The European Youth Forum welcomes the European Commission's 'Agenda for New Skills and Jobs' initiative which aims to step up efforts to aid young people to obtain the relevant skills for growing employment sectors. The initiative comes timely, as it is widely acknowledged how young people have been disproportionately affected by the crisis and how the transition from education to the labour market is malfunctioning.
Until the high level of skills mismatch is solved through the formal education system, young people in Europe will continue to leave formal education without the necessary competence and qualifications to enter the labour market successfully and to be fully active citizens. Quality guidance to encourage informed and responsible choices of education paths should therefore be made much more easily accessible.

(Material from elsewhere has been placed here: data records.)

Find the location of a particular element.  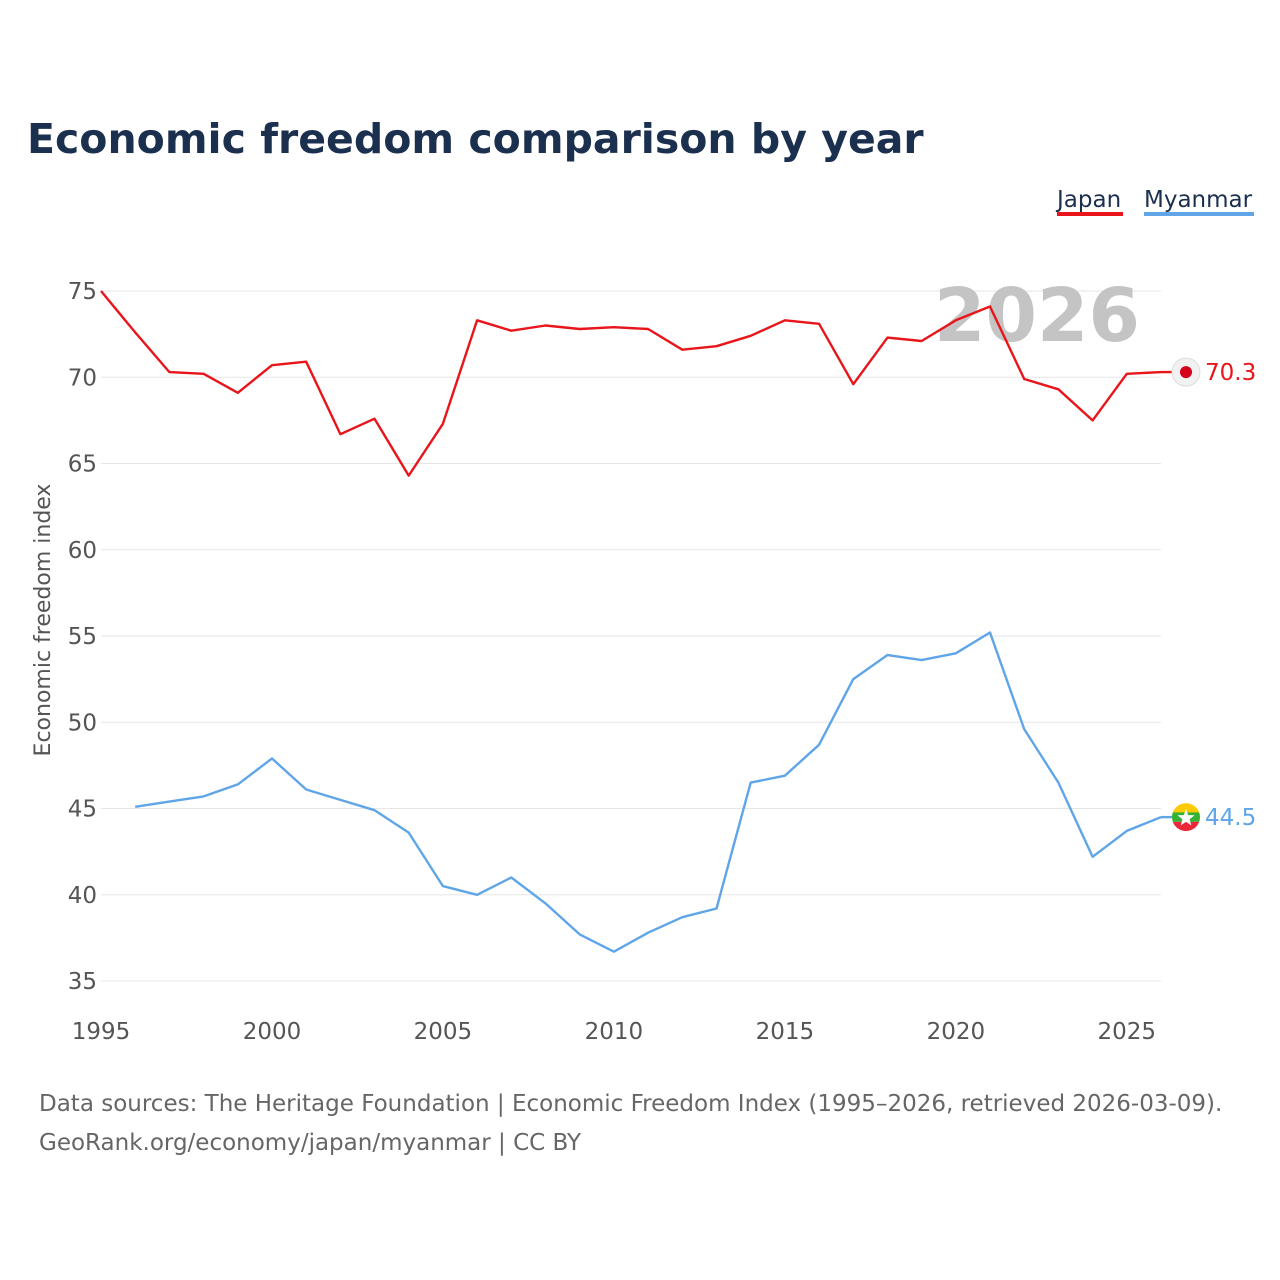

y-tick-label: 50 is located at coordinates (82, 723).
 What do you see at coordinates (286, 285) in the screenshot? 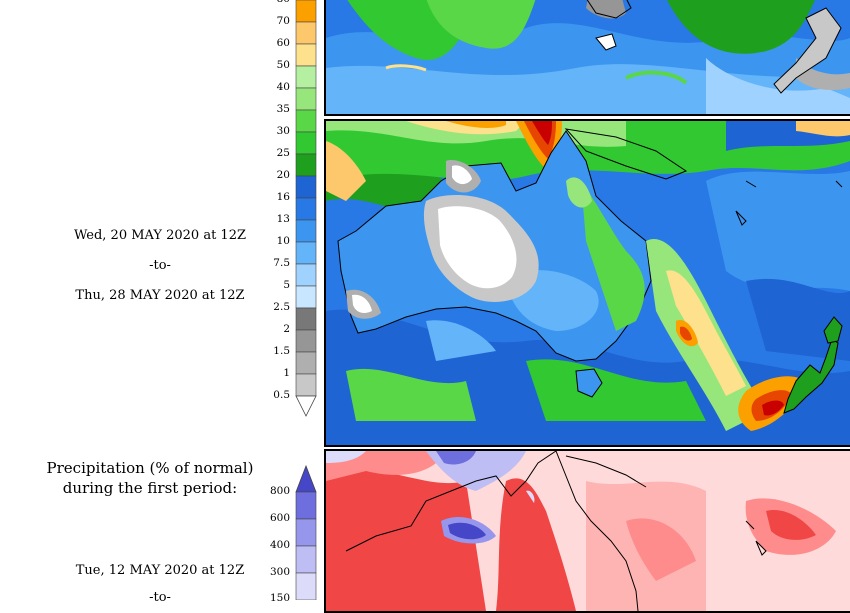
I see `cb-label: 5` at bounding box center [286, 285].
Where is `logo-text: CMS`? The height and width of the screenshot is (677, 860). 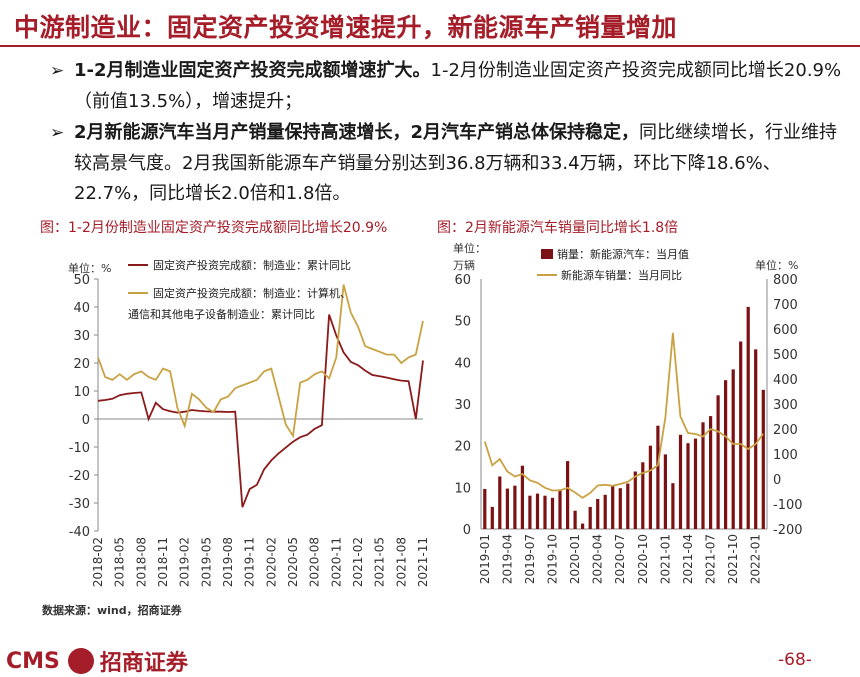
logo-text: CMS is located at coordinates (33, 661).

"There cannot be a competitive, inclusive and socially sustainable labour market in Europe unless we ensure that young people are an active part of it" stated Tine Radinja, President of the European Youth Forum. "Included in the labour market and equipped with the necessary skills" he continued, "young people can improve not only their private life chances, but positively contribute also at local, regional, national and EU levels."

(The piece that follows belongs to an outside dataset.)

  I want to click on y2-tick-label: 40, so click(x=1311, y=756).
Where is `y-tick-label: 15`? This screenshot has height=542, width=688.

Importantly, youth organisations often play a central role in providing new skills to many young people, but are not insufficiently recognised. Recognition instruments have to be therefore developed to include Non-Formal Education learning outcomes. A European Skills Passport could be a good step towards this, alongside Non-Formal education being included in education policy, to ensure it is regarded as a proper educational field.

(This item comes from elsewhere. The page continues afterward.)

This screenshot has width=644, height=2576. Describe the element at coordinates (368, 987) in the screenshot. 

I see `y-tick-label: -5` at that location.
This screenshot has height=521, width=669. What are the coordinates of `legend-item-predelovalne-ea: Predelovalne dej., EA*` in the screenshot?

Moreover, the initiative has the potential to acknowledge the role of quality internships in the transition process through encouraging quality partnerships between educational institutions and employers. Furthermore, the European Youth Forum sees the new flagship initiative as the opportunity to finally address youth entrepreneurship in a structured manner by using concrete tools to allow young people to consider entrepreneurship as a real option.
As the latest edition in a series of the European Commission 'flagship initiatives' in the framework of the 'Europe 2020' strategy, the European Youth Forum now expects the 'Agenda for New Skills and Jobs' to form synergies with other initiatives, especially in the field of youth and education, to allow young people to truly unleash their potential. These should be also be strongly linked to other on-going processes in the field of education such as Education and Training 2020 strategic framework and modernisation of universities.